> [Work order] Copy, without any change, the lines from the one that holds "Viewport: 1150px width, 531px height." through the final line of the material below.

══════════

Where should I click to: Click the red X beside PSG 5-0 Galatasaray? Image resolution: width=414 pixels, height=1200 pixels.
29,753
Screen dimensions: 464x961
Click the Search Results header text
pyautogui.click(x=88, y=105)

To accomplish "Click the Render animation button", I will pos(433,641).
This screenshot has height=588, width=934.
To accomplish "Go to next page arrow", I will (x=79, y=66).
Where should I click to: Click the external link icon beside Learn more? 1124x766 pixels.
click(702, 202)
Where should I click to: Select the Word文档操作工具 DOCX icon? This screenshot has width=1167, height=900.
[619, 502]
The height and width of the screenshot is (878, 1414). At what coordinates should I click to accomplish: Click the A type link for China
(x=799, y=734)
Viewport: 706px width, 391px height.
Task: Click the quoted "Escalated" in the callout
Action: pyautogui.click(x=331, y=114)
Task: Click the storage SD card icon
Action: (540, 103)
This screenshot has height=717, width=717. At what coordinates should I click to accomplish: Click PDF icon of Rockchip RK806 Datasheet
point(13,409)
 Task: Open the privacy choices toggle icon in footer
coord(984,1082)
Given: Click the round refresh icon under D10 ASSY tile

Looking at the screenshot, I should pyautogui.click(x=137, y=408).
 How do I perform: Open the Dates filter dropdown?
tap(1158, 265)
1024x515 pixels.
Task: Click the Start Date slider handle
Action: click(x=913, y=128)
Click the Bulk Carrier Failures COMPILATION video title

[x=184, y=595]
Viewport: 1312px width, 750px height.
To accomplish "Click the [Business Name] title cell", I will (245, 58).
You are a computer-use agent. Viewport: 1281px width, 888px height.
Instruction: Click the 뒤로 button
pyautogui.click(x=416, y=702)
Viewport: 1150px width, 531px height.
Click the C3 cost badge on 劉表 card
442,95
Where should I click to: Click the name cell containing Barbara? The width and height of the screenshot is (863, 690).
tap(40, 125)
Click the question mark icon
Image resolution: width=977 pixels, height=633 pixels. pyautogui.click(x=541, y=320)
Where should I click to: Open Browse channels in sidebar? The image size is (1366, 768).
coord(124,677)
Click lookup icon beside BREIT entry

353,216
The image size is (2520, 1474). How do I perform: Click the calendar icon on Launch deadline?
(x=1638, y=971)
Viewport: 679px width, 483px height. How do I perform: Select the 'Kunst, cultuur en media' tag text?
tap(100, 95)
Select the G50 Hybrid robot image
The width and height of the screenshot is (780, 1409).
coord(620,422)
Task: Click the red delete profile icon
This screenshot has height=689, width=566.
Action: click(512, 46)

══════════

> [Output for this exercise]
Viewport: 1150px width, 531px height.
Click the C3 cost badge on 劉表 card
442,95
Where should I click to: Click the name cell containing Barbara? The width and height of the screenshot is (863, 690).
tap(40, 125)
Click the question mark icon
Image resolution: width=977 pixels, height=633 pixels. pyautogui.click(x=541, y=320)
Where should I click to: Open Browse channels in sidebar? The image size is (1366, 768).
coord(124,677)
Click lookup icon beside BREIT entry

353,216
The image size is (2520, 1474). How do I perform: Click the calendar icon on Launch deadline?
(x=1638, y=971)
Viewport: 679px width, 483px height. How do I perform: Select the 'Kunst, cultuur en media' tag text?
tap(100, 95)
Select the G50 Hybrid robot image
The width and height of the screenshot is (780, 1409).
coord(620,422)
Task: Click the red delete profile icon
This screenshot has height=689, width=566.
Action: click(512, 46)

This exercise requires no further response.